5. ¿Según Savater, qué significa la siguiente frase, explícala: "Tu verdad, no: la Verdad. Y ven conmigo a buscarla. La tuya, guárdatela".
6. A partir de la entrevista a algunos estudiantes (Ver video) ¿Vale la pena estudiar filosofía? ¿La filosofía no es una cosa como para raros?
ACTIVIDAD 2
En esta actividad nos acercaremos al orígen de la filosofía a partir de la historia del que ha sido considerado el padre de la filosofía: Sócrates. Se esperaría que Usted conteste los interrogantes que se encuentran al final.
LICEO FEMENINO MERCEDES NARIÑO –
FILOSOFIA GRADO DECIMO
Si, como pensaba Arendt, la
tradición de nuestro pensamiento político comienza con el juicio y la condena a
muerte de Sócrates, esa misma tradición se ve definitivamente destruida en
Auschwitz.
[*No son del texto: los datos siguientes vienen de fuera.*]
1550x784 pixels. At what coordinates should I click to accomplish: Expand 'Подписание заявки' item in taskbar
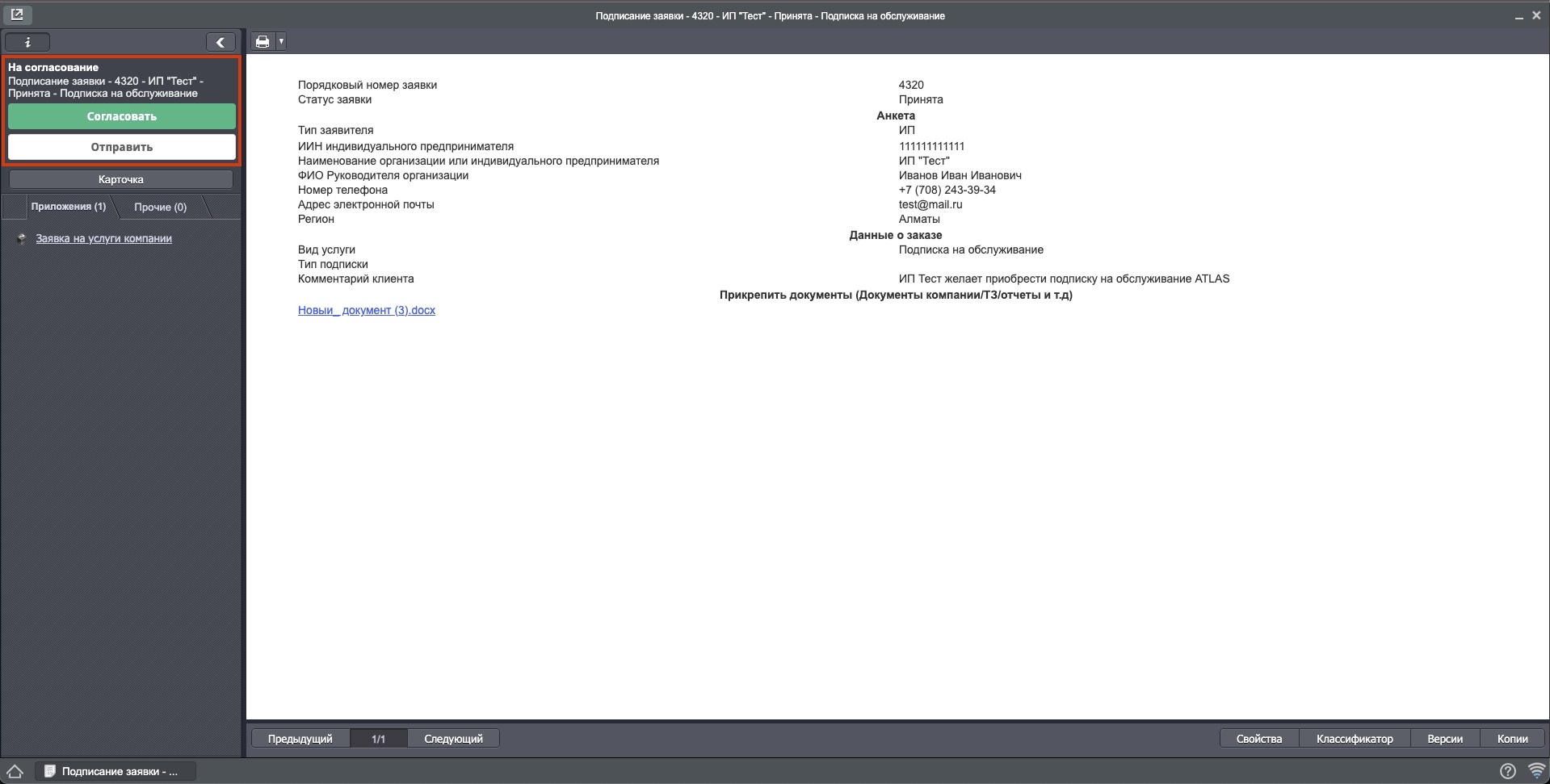116,771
Si Sócrates no pudo persuadir
de su inocencia a quienes definitivamente le condenaron, entonces es que
la ciudad no está preparada para las enseñanzas socráticas y, lo que es quizá
peor, las propias enseñanzas de Sócrates quizá se autoinvalidan. La ciudad, al
permitir la muerte de Sócrates, mostró su falta de sentido y de juicio para entender
al filósofo. Muerto Sócrates, pronto la ciudad se olvidará de sus enseñanzas.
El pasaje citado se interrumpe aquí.